--- What is needed ---
Exclude pictures; retype the lines below from the line containing "This screenshot has height=604, width=427." through the end of the records, both ends kept.

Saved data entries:
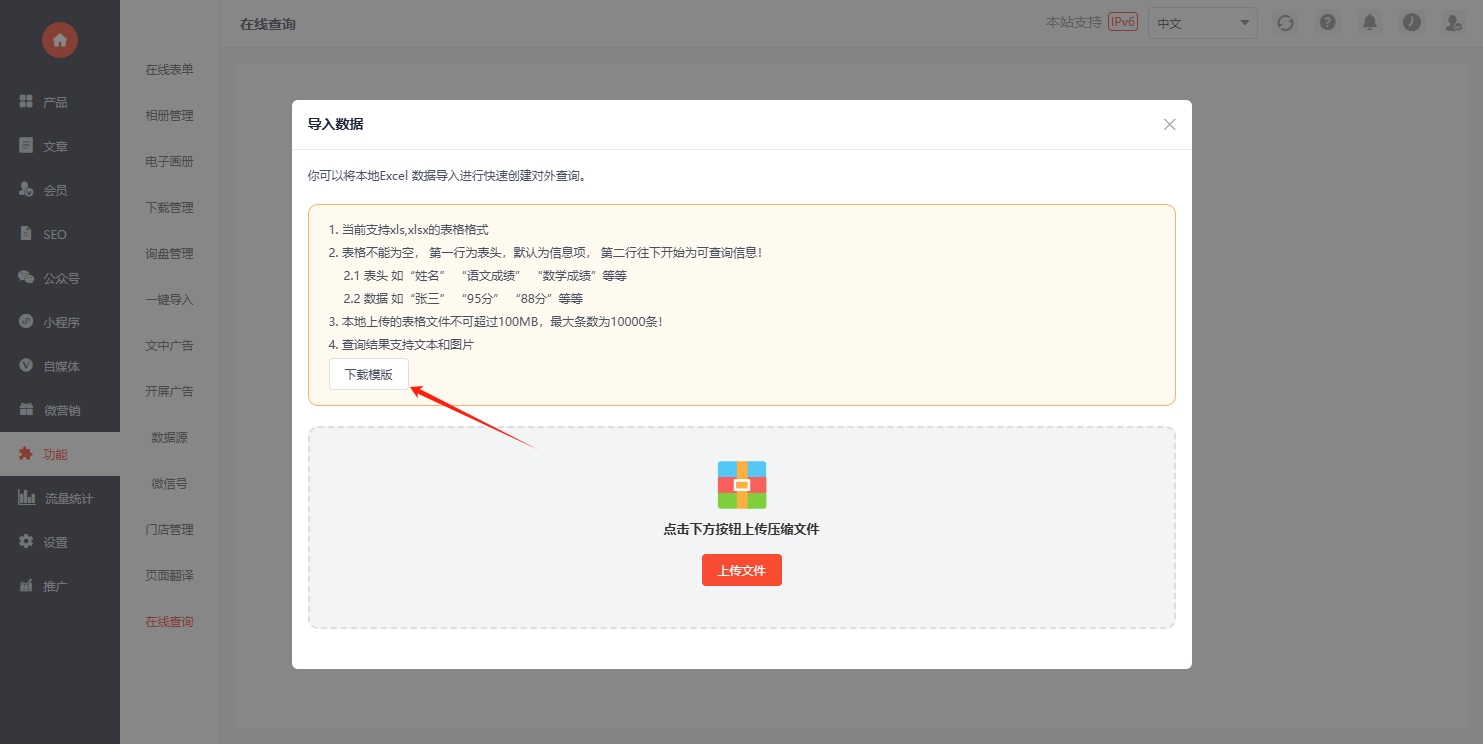Click the compressed file archive icon
The image size is (1483, 744).
(x=741, y=485)
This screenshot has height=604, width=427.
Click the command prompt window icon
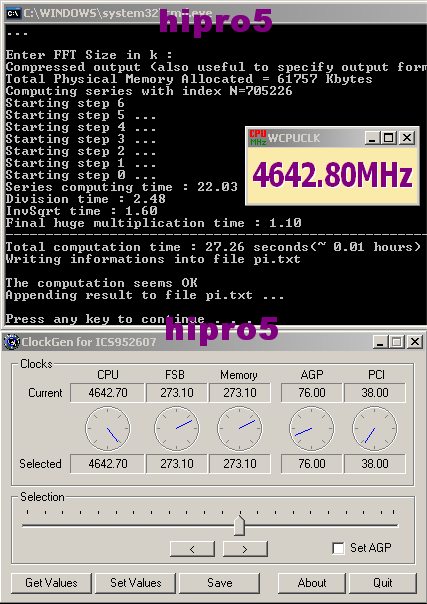pos(13,13)
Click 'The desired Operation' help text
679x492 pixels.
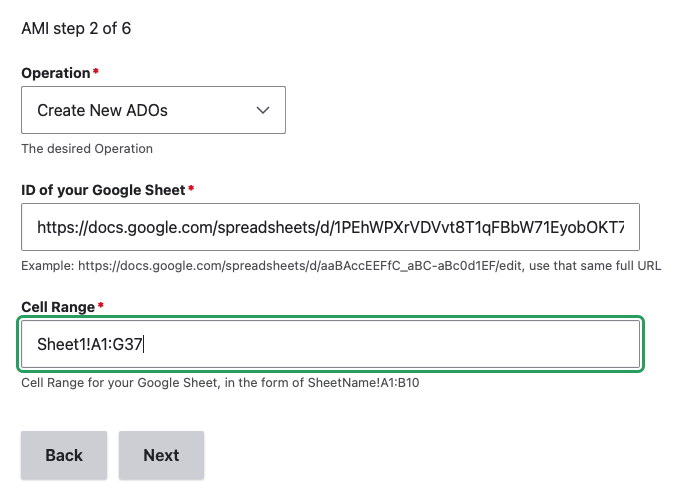point(87,149)
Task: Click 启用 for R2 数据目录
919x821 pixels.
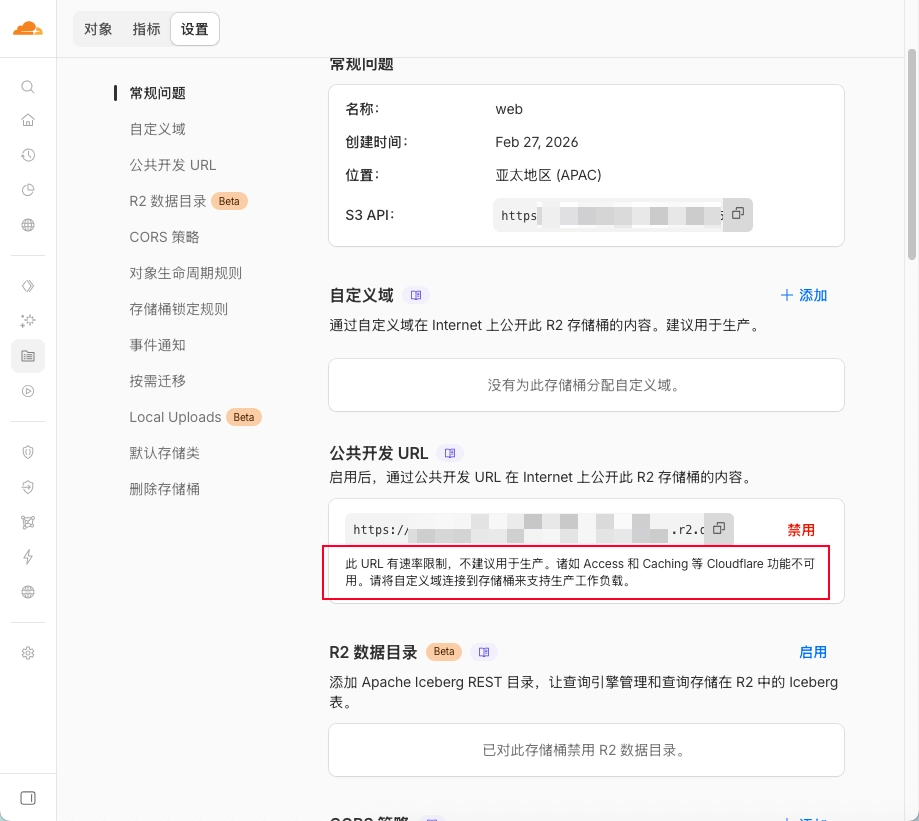Action: pyautogui.click(x=812, y=652)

--- Result for this exercise ---
This screenshot has height=604, width=427.
Click the command prompt window icon
pos(13,13)
Click 'The desired Operation' help text
679x492 pixels.
point(87,149)
Task: Click 启用 for R2 数据目录
919x821 pixels.
Action: pyautogui.click(x=812, y=652)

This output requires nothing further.